* SUPPLIED PASSAGE
ECB offers euros to non-eurozone central banks

Eurep facility aims to reduce international risks spilling over to eurozone, ECB says

ECB + bridge
The ECB

The European Central Bank is set to open a facility allowing non-eurozone central banks to borrow euros, using sovereign debt as collateral.

The ECB’s governing council designed the new repo facility, Eurep, as a “precautionary backstop to address pandemic-related euro liquidity needs outside euro area”, it said in a statement today (June 25). Eurep will remain available until June 2021, and access to its repo lines will require the governing council’s approval.

The council said Eurep would contribute to the smooth transmission of eurozone monetary policy. The scheme would cut the risk of “sell-off episodes of euro-denominated assets and spill-overs of market dysfunctions from other economies”, the ECB said.

Eurep will work as a complement to the ECB’s existing bilateral swap lines. The bank had long-standing swap lines with the central banks of the US, Japan, the UK, Canada and Switzerland.  

In response to the Covid-19 crisis, the ECB also set up swap lines with the National Bank of Denmark, the National Bank of Croatia and the Bulgarian National Bank.

Earlier in June, the ECB unveiled a repo line with the national Bank of Romania. Through this instrument, it grants euro liquidity to non-eurozone central banks in exchange for euro-denominated collateral.

The ECB said it intends Eurep to be used only during periods of acute crisis such as the ones unleashed by Covid-19.

Eurep is “a backstop facility, which means that its pricing is chosen in a way that makes it attractive only under adverse market conditions”, the ECB statement said. “While Eurep is accessible to a broad range of non-euro area central banks, the pricing of Eurep is slightly more expensive than under a bilateral repo or swap line and the range of collateral is narrower than under a bilateral repo line.”

The only instruments the ECB will accept as collateral are securities issued by central governments and supranational organisations.

ECB follows Fed programme

Eurep’s framework is similar to the role played by the Federal Reserve’s Fima repo facility. This allows international central banks and monetary authorities with accounts at the Federal Reserve Bank of New York to enter into repurchase agreements with the Fed. Through Fima, these institutions temporarily exchange their Treasuries held at the Fed for dollars.

The new facility was a response to the acute liquidity shortage experienced in March, when US Treasury yields rose as the Fed sharply lowered rates and re-started asset purchases. Investors and central banks responded by prioritising access to dollar cash-selling Treasuries, as the global economy entered an unprecedented paralysis.

For the first time, the Fima facility allows central banks to access dollars without having to sell Treasuries in the open market. Many market observers say the Fima scheme has contributed to re-stablish the normal functioning of financial markets.

* LISTED RECORDS
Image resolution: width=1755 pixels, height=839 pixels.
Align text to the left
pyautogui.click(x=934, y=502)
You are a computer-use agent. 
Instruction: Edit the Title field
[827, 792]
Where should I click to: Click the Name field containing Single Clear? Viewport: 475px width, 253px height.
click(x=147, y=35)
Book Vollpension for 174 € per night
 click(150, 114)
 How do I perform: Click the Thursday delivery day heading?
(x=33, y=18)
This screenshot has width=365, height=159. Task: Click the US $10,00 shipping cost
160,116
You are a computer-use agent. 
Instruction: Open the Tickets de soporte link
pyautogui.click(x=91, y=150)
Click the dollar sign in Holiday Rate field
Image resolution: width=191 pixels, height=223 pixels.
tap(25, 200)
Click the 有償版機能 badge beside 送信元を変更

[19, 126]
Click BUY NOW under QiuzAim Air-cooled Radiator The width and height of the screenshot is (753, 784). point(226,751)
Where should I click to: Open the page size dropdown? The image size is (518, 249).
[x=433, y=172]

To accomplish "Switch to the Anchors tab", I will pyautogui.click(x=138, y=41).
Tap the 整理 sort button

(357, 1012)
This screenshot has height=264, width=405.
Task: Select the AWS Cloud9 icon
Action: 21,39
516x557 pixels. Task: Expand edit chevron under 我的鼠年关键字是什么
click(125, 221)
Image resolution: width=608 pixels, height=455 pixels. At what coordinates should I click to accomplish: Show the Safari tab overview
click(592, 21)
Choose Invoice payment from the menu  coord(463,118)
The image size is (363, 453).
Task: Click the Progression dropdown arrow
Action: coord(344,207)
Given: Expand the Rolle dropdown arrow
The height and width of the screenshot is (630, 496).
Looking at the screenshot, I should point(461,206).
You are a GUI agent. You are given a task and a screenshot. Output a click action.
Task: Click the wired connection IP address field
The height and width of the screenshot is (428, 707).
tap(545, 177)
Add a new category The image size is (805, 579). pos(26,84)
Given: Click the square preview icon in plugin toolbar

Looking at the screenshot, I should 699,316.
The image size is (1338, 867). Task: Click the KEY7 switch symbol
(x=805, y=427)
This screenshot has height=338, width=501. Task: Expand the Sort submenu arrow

* WHAT IS EXPECTED
Answer these from the Eurep article:
(a) Until when will Eurep remain available?
(b) What are the only instruments the ECB will accept as collateral?
(c) Through Fima, what do the institutions temporarily exchange their Treasuries held at the Fed for?
The items placed after the Eurep article are separate material.

* EXERCISE SOLUTION
(a) June 2021.
(b) Securities issued by central governments and supranational organisations.
(c) Dollars.